A new finding in the field of cybersecurity has revealed the existence of a malicious extension in the Chrome Web Store, called Crypto Copilot. This tool allows for the injection of a hidden transfer of Solana in exchange transactions, redirecting funds to a wallet controlled by the attackers, raising serious concerns about user security in the cryptocurrency ecosystem.
Be Careful if You Use Cryptocurrencies
The extension, published by a user under the pseudonym ‘sjclark76’, has achieved 12 installations and remains available for download. According to security researchers, Crypto Copilot presents a legitimate facade by offering users the ability to trade crypto directly on X with real-time information and seamless execution. However, behind this interface, there is malicious behavior that is triggered when trading on Raydium, a decentralized exchange based on the Solana blockchain.
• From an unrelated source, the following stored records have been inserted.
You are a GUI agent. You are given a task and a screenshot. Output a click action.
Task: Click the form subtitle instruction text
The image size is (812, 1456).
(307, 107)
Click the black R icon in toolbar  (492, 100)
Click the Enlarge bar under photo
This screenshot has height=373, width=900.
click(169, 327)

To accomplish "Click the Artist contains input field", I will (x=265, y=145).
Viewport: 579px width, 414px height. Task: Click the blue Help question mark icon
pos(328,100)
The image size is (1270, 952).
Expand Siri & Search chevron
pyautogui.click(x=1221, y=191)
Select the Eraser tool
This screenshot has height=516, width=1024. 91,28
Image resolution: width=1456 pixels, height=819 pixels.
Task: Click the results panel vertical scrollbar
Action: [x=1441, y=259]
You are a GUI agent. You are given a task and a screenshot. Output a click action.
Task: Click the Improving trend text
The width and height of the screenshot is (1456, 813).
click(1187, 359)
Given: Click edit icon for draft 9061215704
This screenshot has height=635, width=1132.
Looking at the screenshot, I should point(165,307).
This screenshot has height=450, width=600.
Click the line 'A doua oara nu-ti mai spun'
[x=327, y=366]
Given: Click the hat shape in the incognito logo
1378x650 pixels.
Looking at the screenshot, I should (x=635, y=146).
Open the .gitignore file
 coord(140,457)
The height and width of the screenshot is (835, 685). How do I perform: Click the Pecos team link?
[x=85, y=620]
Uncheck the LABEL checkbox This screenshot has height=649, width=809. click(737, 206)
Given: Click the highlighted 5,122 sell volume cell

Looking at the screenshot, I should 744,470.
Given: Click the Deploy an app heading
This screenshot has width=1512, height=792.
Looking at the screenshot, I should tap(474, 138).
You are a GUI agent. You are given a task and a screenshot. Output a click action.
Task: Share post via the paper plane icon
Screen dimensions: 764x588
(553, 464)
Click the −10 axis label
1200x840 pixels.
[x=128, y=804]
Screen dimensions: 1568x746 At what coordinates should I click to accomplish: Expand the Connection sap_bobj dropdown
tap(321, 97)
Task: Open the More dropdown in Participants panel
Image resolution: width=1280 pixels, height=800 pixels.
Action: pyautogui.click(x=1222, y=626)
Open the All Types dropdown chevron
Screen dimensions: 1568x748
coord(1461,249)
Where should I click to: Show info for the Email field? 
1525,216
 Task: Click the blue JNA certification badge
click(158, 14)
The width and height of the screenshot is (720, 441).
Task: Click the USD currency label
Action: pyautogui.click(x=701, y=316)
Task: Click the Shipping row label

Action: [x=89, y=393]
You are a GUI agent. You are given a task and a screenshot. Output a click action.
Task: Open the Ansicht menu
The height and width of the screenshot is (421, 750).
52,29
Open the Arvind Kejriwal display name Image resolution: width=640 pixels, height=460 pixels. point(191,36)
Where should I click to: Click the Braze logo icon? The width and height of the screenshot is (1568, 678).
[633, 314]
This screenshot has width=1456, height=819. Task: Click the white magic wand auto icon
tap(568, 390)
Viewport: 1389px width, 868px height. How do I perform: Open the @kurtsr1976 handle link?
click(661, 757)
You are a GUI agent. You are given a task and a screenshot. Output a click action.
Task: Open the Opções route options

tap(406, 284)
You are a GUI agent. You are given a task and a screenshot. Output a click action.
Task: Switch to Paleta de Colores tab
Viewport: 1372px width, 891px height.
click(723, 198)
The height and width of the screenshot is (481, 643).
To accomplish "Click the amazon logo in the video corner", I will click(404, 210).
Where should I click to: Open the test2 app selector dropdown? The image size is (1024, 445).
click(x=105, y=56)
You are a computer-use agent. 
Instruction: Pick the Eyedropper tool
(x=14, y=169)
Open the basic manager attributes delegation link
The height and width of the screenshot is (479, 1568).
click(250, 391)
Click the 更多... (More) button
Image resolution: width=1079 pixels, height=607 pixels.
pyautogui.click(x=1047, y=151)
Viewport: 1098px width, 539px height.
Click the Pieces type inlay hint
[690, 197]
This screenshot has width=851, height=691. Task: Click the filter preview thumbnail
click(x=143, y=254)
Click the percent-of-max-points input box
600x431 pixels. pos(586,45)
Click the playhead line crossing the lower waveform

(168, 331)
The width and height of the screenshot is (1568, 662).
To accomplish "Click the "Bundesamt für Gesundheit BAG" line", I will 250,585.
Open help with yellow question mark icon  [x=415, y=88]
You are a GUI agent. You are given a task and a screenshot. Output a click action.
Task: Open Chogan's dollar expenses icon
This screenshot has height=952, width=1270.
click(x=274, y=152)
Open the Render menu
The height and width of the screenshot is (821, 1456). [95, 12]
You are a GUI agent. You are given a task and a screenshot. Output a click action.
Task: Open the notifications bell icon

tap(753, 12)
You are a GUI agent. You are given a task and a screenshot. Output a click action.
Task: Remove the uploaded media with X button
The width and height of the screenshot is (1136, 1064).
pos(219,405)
The extension’s code is obfuscated to avoid detection and manipulates the process by adding an additional transfer of SOL each time a user signs a transaction. This additional transfer charges a minimum of 0.0013 SOL or 0.05% of the exchanged amount, with the money diverted to a hardcoded wallet in the extension’s code. Users may not realize this hidden transfer unless they review each instruction before signing.
Despite the fact that Crypto Copilot is presented as a useful tool that makes use of legitimate services like DexScreener and Helius RPC, its goal seems to be solely to perpetuate fraud at the expense of unsuspecting users. This type of attack highlights the need for constant vigilance in the use of digital tools in the cryptocurrency space.